Et si le racisme, cette fâcheuse tendance dont nous aimons tant blâmer les autres, prenait racine chez nous, en nous, dans nos foyers ? Il s’agit, dans cet article, non pas de ce que Frantz Fanon nomma plus justement « haine de soi », mais d’une forme de racisme qui se rapproche de la xénophobie. J’ai choisi de parler de celle qui sévit encore aux Comores, archipel connu pour son brassage multiculturel, et dont les mœurs sont encore, malgré un léger progrès, bien loin d’atteindre l’idéal du melting pot. Comme tout cas de xénophobie, ce cas a sa propre histoire.

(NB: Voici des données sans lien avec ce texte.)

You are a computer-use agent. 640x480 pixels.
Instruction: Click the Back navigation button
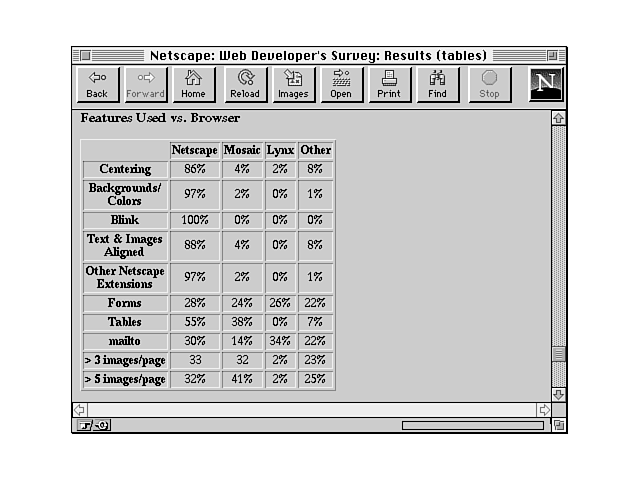97,85
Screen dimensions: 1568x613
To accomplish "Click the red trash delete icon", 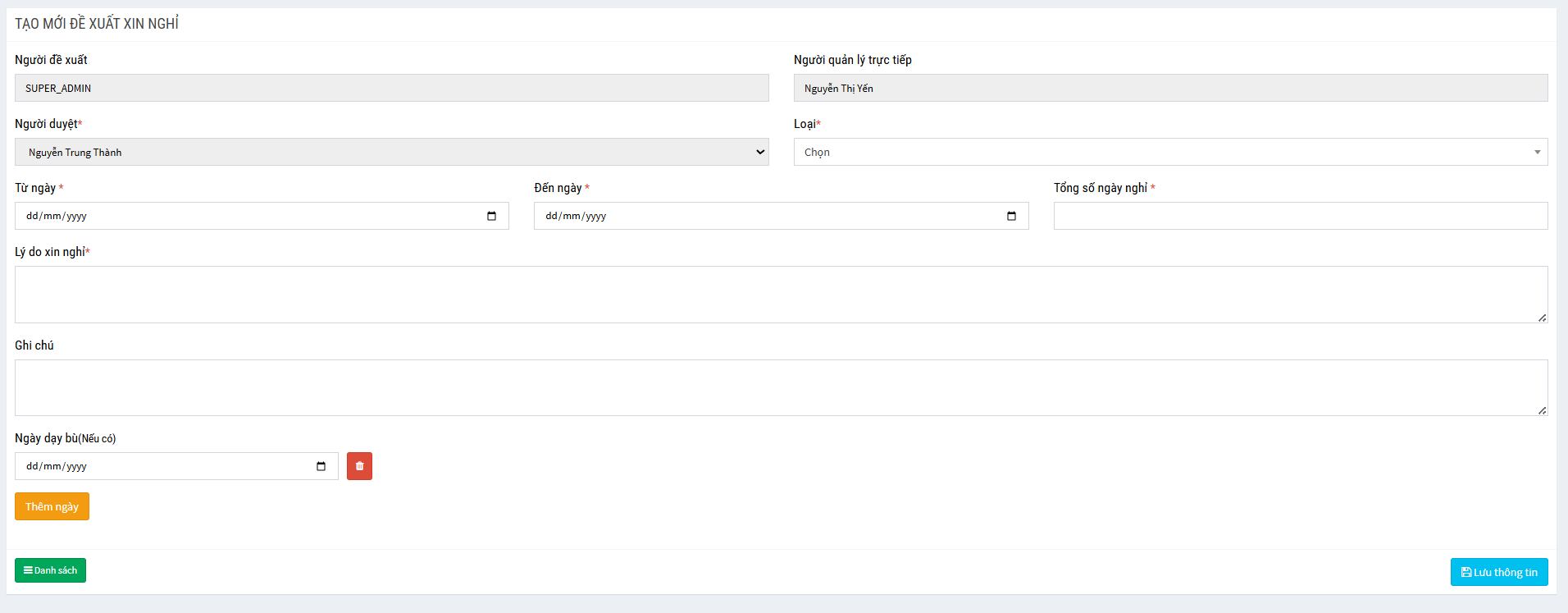I will [x=359, y=466].
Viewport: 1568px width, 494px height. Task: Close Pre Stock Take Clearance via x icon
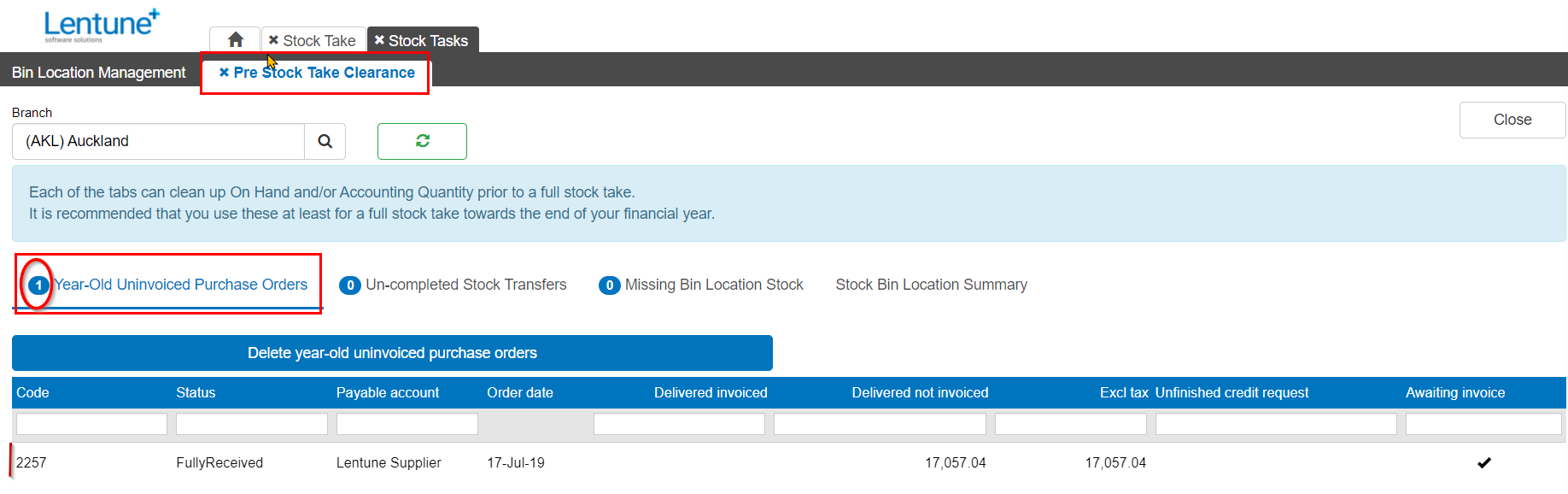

Washenzi, ou les barbares d’Afrique de l’Est
Les missionnaires Européens arpentant l’Afrique de l’Est se sont heurtés à une curieuse dénomination destinée à ce qu’ils appelaient une « mystérieuse tribu » rejetée par les habitants de la région : Washenzi. Depuis, Shenzi, un terme Swahili signifiant « sauvage », « barbare », a fait son petit bonhomme de chemin vers l’archipel voisin des Comores. Le terme fut d’abord attribué aux esclaves Makuwa importés de la côte mozambicaine. Ceux-ci, installés dans des cantons selon un système proche du féodalisme européen, étaient relégués vers l’intérieur des îles, soumis aux descendants d’Arabes venus de Zanzibar et constituants de la noblesse comorienne. Aujourd’hui, le terme a pris une connotation péjorative et désigne toute personne aux habitudes sales, indécentes, ou, dans les accès de colère, une famille ou un village dont la physionomie des habitants rappelle les ancêtres Africains…Une connotation qui agit encore aujourd’hui sur les choix de mariage.
Sabena, les rescapés de Madagascar
Une compatriote me racontait un jour l’histoire houleuse de son mariage avec un jeune homme dont sa famille ne voulait pas. Les raisons du refus étaient motivées par un argument simple : ce jeune homme était un Sabena.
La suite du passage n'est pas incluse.